American Jihadists Balk at 'Terribly' Kept Bathrooms, Errand-Boy Duties in Islamic State
WASHINGTON -- American jihadists who have gone to join ISIS abroad have found themselves not fitting in with their foreign counterparts and often have been relegated to serving as errand boys, a new study found.
"The Travelers: American Jihadists in Syria and Iraq," issued by George Washington University's Program on Extremism, studied 64 jihadists who made it to ISIS territory -- 11 percent female. The average age of these jihadists was 27 when they made the journey, and they originated from 16 different states; Minnesota, Virginia and Ohio produced the highest number of American jihadists.
Forty-four percent of them are still at large, while a little more than a third died overseas. A dozen were detained here or abroad, and three returned to the United States but faced no charges -- one of the three eventually returned to Syria and conducted a suicide bombing.
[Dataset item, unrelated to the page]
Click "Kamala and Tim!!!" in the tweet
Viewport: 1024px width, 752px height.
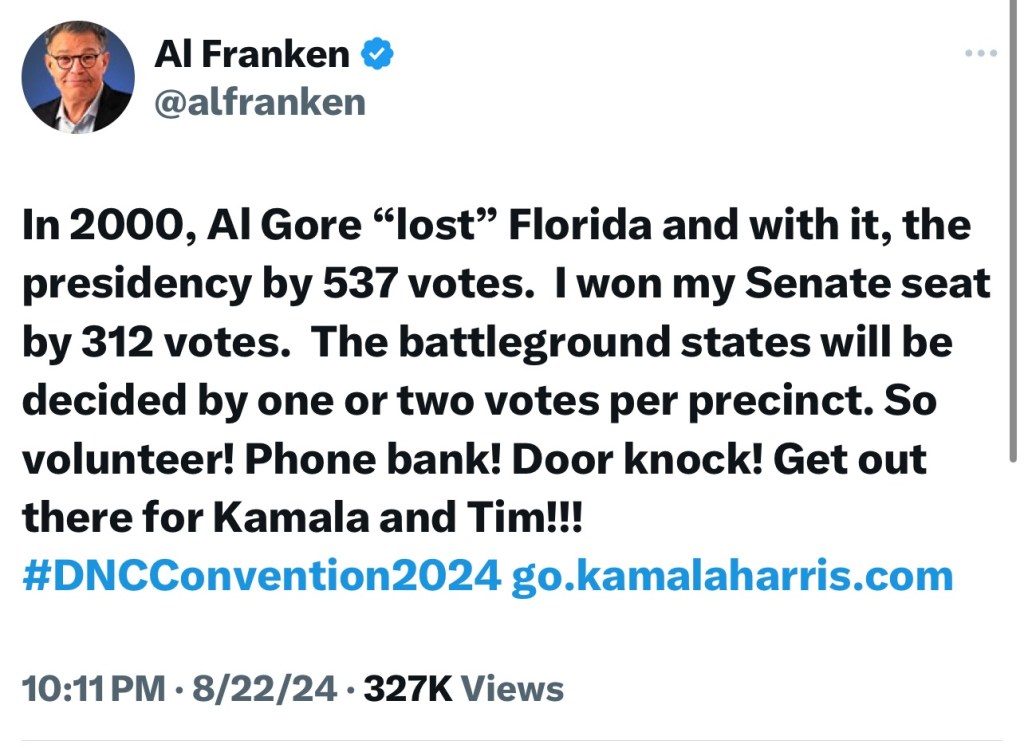pos(401,518)
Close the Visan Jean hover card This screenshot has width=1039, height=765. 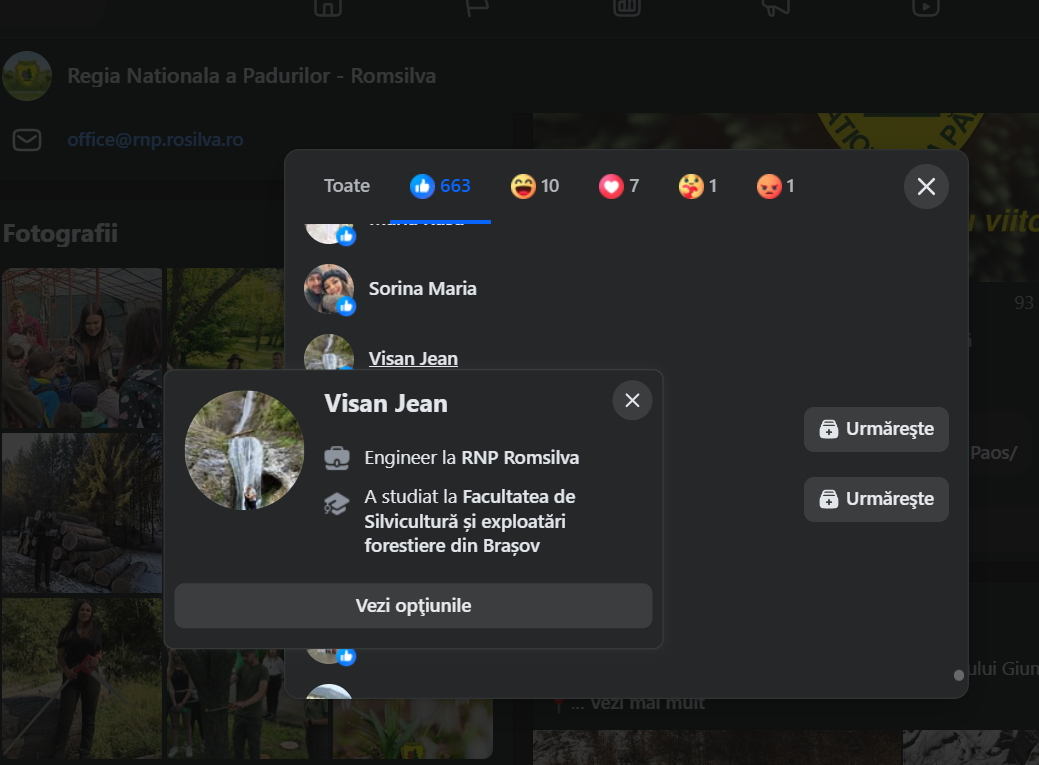(x=632, y=401)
More than 70 percent of the American jihadists in the study were U.S. citizens or legal permanent residents. Nearly 83 percent joined ISIS once abroad, while the remainder picked other terror groups.
The study divides the jihadists into pioneers, who made the journey early in the caliphate and attained leadership positions while acquiring critical terrorism skills; networked travelers, who go through connections with family or acquaintances and comprise the majority of the U.S. jihadists studied; and loners, who make the journey without any connections and may network on the internet. Only four American jihadists in the group studied were deemed pioneers.
"Most of the 250 to 300 American jihadist recruits mentioned by authorities have not been publicly identified, suggesting on-going investigations, sealed indictments, and some uncertainty," the report foreword notes, adding "there is no single profile of the American travelers and their motives vary greatly."
Of the seven travelers who have been convicted in U.S. courts since 2011, the average prison sentence is 10 years behind bars. "In some cases, prosecution is infeasible. At times, it is difficult to garner evidence about a traveler’s activities in Syria and Iraq that is admissible in a court of law. As a result, prosecutors are often forced to charge returned travelers with lesser offenses." None of the returnees in the report has been linked to a terror attack in the United States.
"Considering that many convicted American travelers will be released within the next five to ten years, prison deradicalization programs should be regarded as a priority. There are no deradicalization or rehabilitation programs for jihadist inmates in the U.S. federal prison system," the report adds. "Without these programs, incarcerated travelers have few incentives to renege on their beliefs, and may attempt to build networks in prison or radicalize other prisoners."
One of the first Americans to travel to Syria, an East Coaster referred to as Mo, went to join ISIS in June 2014 and turned himself in at a U.S. consulate in Turkey five months later. Mo told the authors of the report that he decided to go "live in a sharia environment" after one of his professors screened the Theo van Gogh movie Submission. He then began consuming the online lectures of American al-Qaeda recruiter Anwar al-Awlaki; he claimed he chose ISIS because he determined they were less violent than al-Qaeda and hoped he could start a business in the sharia caliphate.